According to the results of a recent trial, moving directly from non-opioid analgesics to strong opioids is increasingly preferred in palliative care.1 Then, will weak opioids be unnecessary in cancer pain management? One of the most useful weak opioids is tramadol, which is a centrally acting analgesic agonist of μ-opioid receptors. Moreover, tramadol differs from codeine, another weak opioid, in that it inhibits monoamine (norepinephrine–serotonin) reuptake as its analgesic mechanism of action, and has a once-daily extended-release formulation.

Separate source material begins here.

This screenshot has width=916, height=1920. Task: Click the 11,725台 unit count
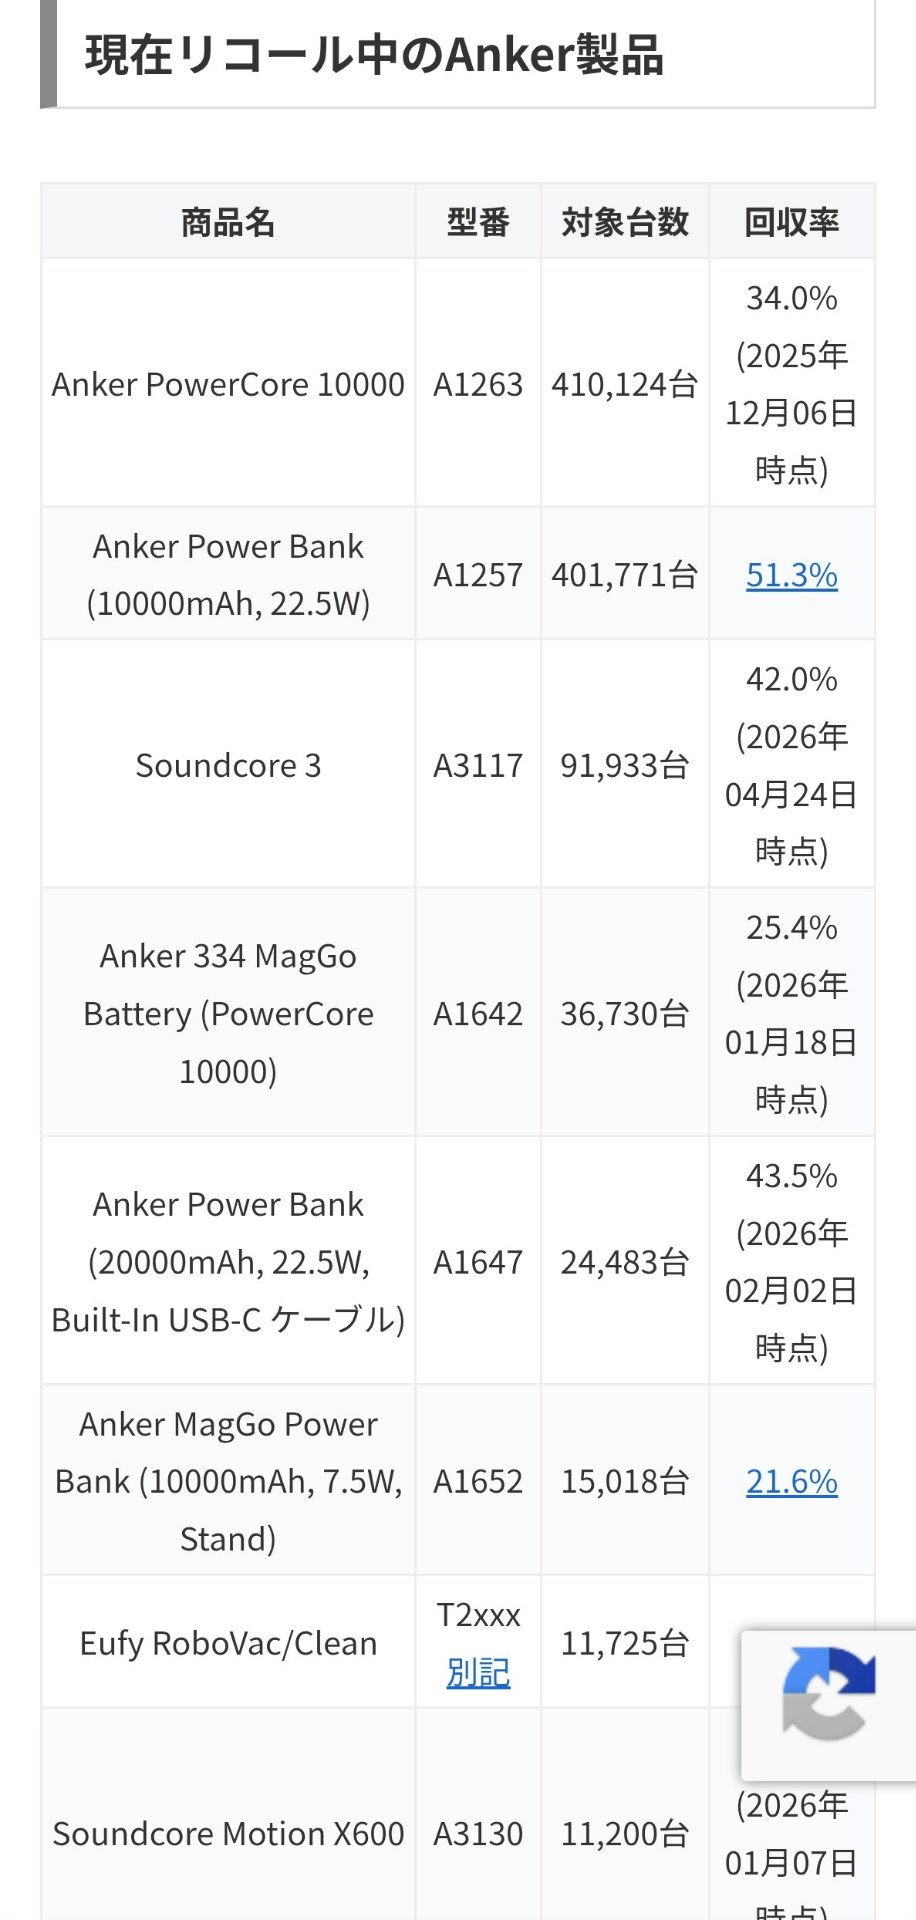(625, 1643)
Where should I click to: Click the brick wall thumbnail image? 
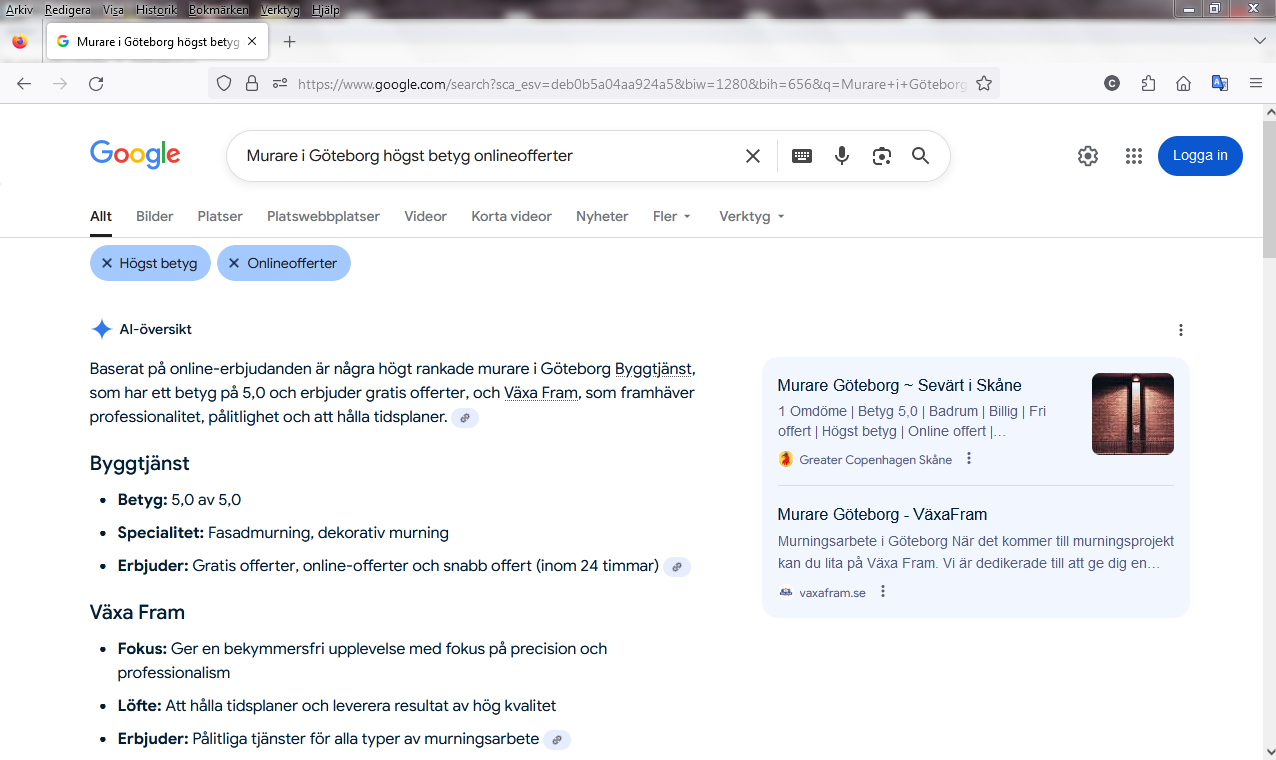pyautogui.click(x=1132, y=414)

Tramadol may be particularly useful for patients who are more sensitive to the adverse effects of strong opioids.2

Methods

We evaluated the effectiveness and safety of tramadol hydrochloride extended-release tablets in opioid-naïve patients with cancer pain in a retrospective, single-centre study (from March 2020 to February 2022). Medical records of 44 consecutive Japanese patients were extracted for whom tramadol hydrochloride extended-release tablets (Onetram; Nippon Shinyaku Co, Kyoto, Japan) were prescribed. Moderate and severe cancer pain was determined as an average pain intensity within 24 hours on a numerical rating scale (NRS) of 4–6 and 7–10, respectively. Two patients who became unable to take oral medication or died within 7 days of starting tramadol were excluded. Tramadol was prescribed initially at 100 mg once daily, then it could be increased sequentially up to 300 mg/day. If tramadol was completely ineffective or the patient was no longer able to take oral medication, tramadol was switched to strong opioids. For the treatment of …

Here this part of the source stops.